Approval Required Before Implementation¶

Questions to confirm:

✅ Use combined harvey.csv (all 141K) or splits (train/val/test)?
Recommendation: Combined (matches Novo Nordisk test set usage)
✅ Re-extract CDRs with ANARCI or trust HuggingFace CDRs?
Recommendation: Re-extract (ensures IMGT consistency with Jain/Shehata)
✅ Generate 6 fragment files (VHH-specific) or more?
Recommendation: 6 files (matches nanobody structure)
✅ Handle ANARCI failures by skipping or halting?
Recommendation: Skip and log (avoid pipeline failure)
✅ Expected runtime: 10-30 minutes acceptable?
Recommendation: Yes (141K sequences is large but manageable)

Implementation Timeline¶

Phase 1: Script Development (30-60 min) - Write preprocessing/harvey/step2_extract_fragments.py - Adapt from preprocess_jain_p5e_s2.py (remove light chain logic)

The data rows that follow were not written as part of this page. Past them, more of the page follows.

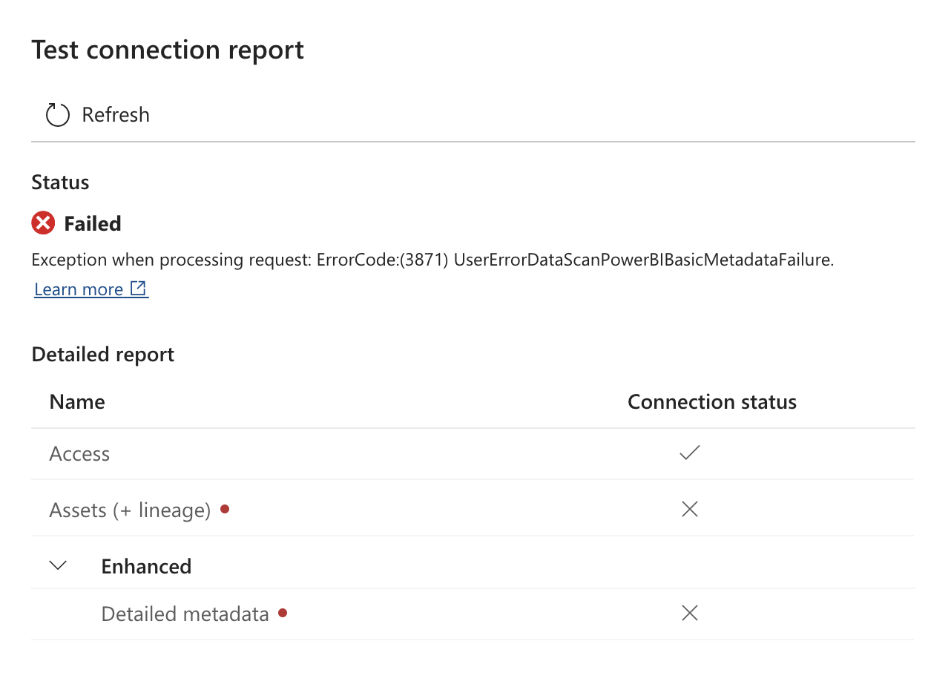The height and width of the screenshot is (687, 951).
Task: Select the Access row name
Action: pos(79,454)
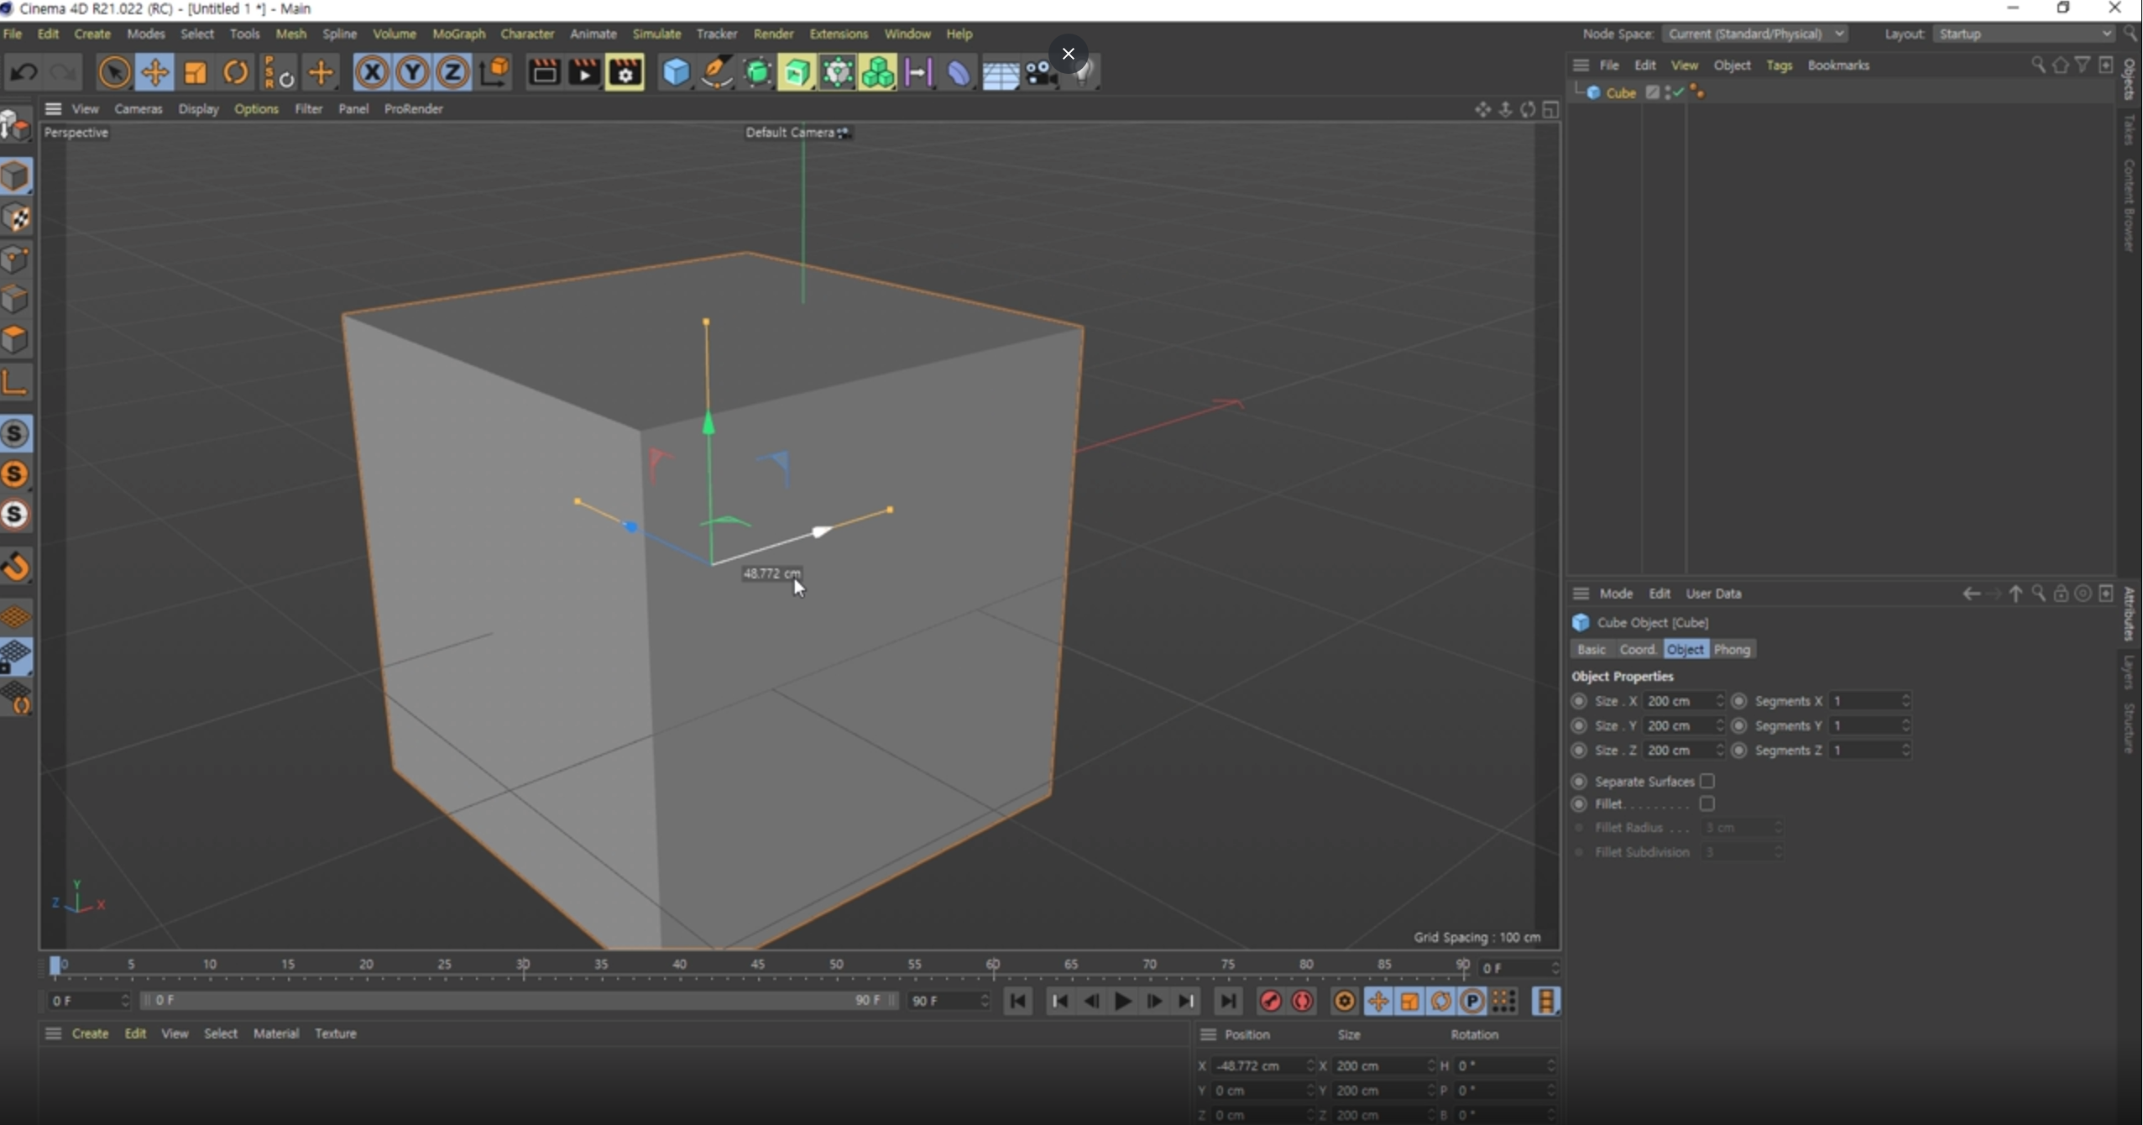Select the orange Scale tool
The height and width of the screenshot is (1125, 2143).
pyautogui.click(x=196, y=73)
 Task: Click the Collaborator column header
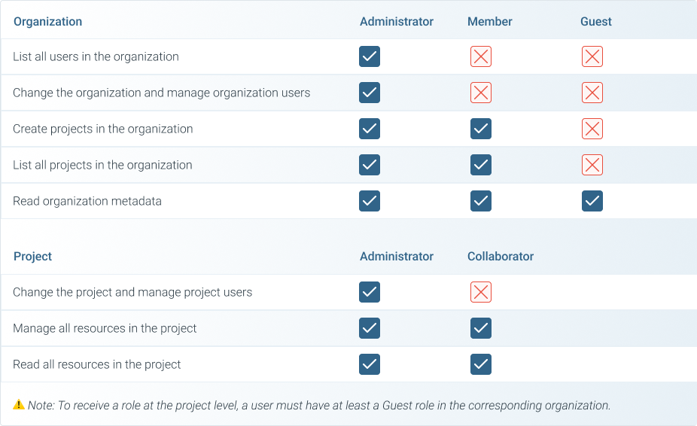pyautogui.click(x=501, y=256)
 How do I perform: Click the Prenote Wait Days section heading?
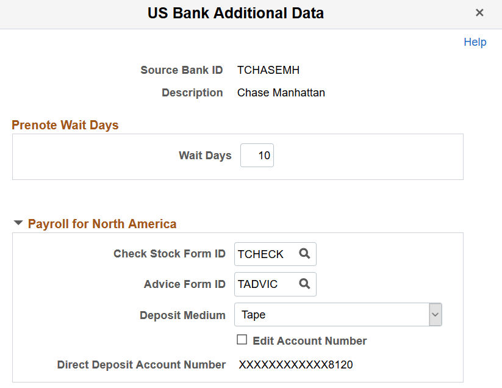point(65,125)
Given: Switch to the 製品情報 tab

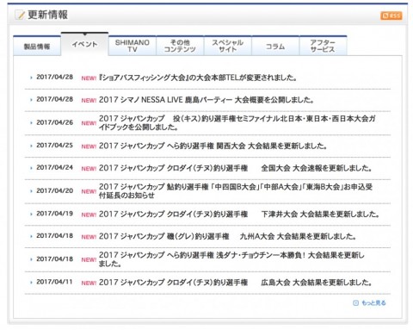Looking at the screenshot, I should (x=37, y=46).
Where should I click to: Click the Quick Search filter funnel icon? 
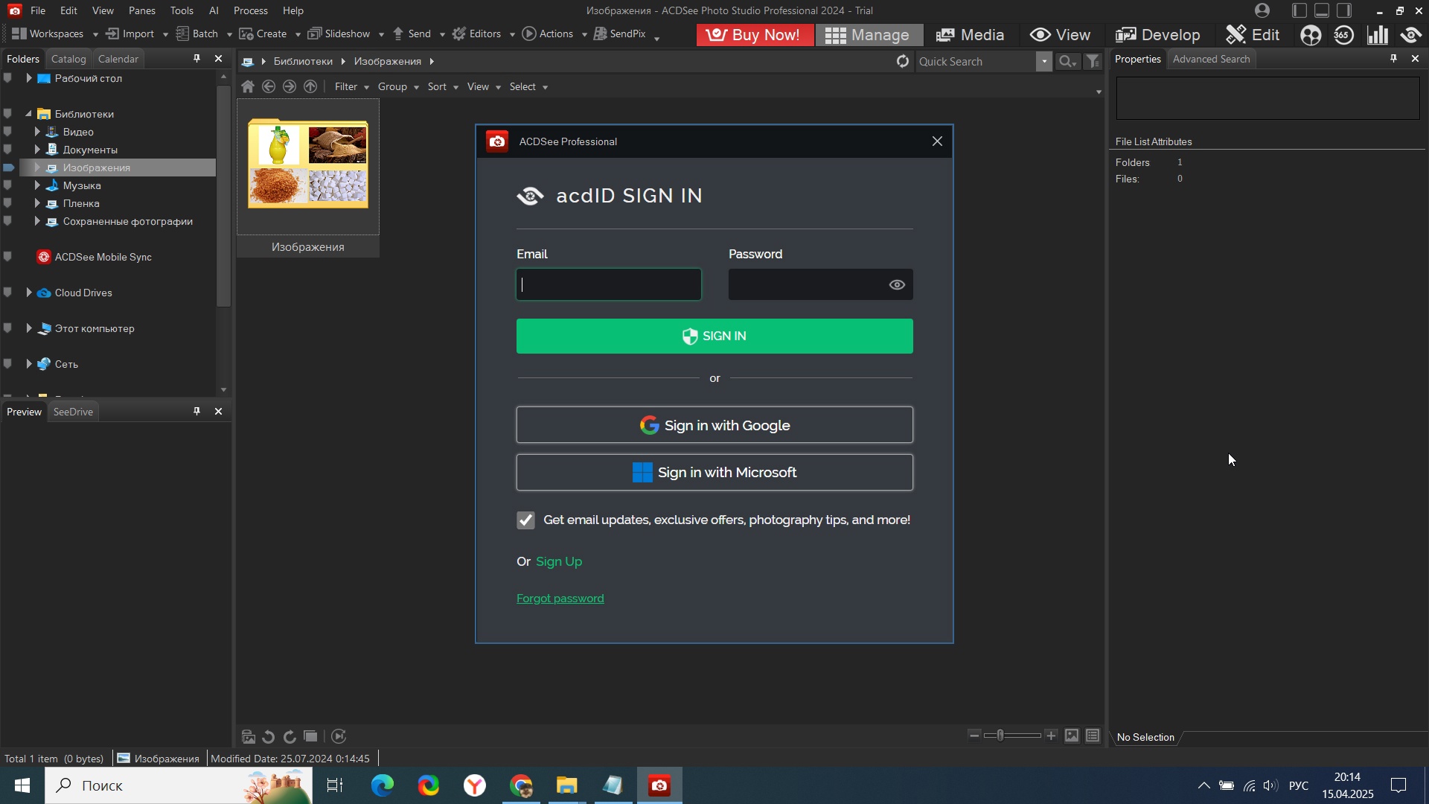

Phase 2: Test Run (10-30 min) - Process first 1000 sequences - Verify output format - Check ANARCI failure rate

Phase 3: Full Processing (10-30 min) - Process all 141,474 sequences - Generate 6 fragment CSV files

Phase 4: Validation (5-10 min) - Run validate_harvey_processing.py - Verify all checks pass

Phase 5: Documentation (30-60 min) - Write cleaning log - Write verification report - Update README

Total estimated time: 1.5-3 hours

References¶

[Sakhnini et al. 2025] Sakhnini LI, et al. Prediction of Antibody Non-Specificity using Protein Language Models and Biophysical Parameters. bioRxiv (2025). https://doi.org/10.1101/2025.04.28.650927
[Harvey et al. 2022] Harvey EP, et al. An in silico method to assess antibody fragment polyreactivity. Nat Commun 13, 7554 (2022). https://doi.org/10.1038/s41467-022-35276-4
[ANARCI] Dunbar J, Deane CM. ANARCI: antigen receptor numbering and receptor classification. Bioinformatics (2016). https://doi.org/10.1093/bioinformatics/btv552
[IMGT] Lefranc MP, et al. IMGT unique numbering for immunoglobulin and T cell receptor variable domains. Dev Comp Immunol (2003).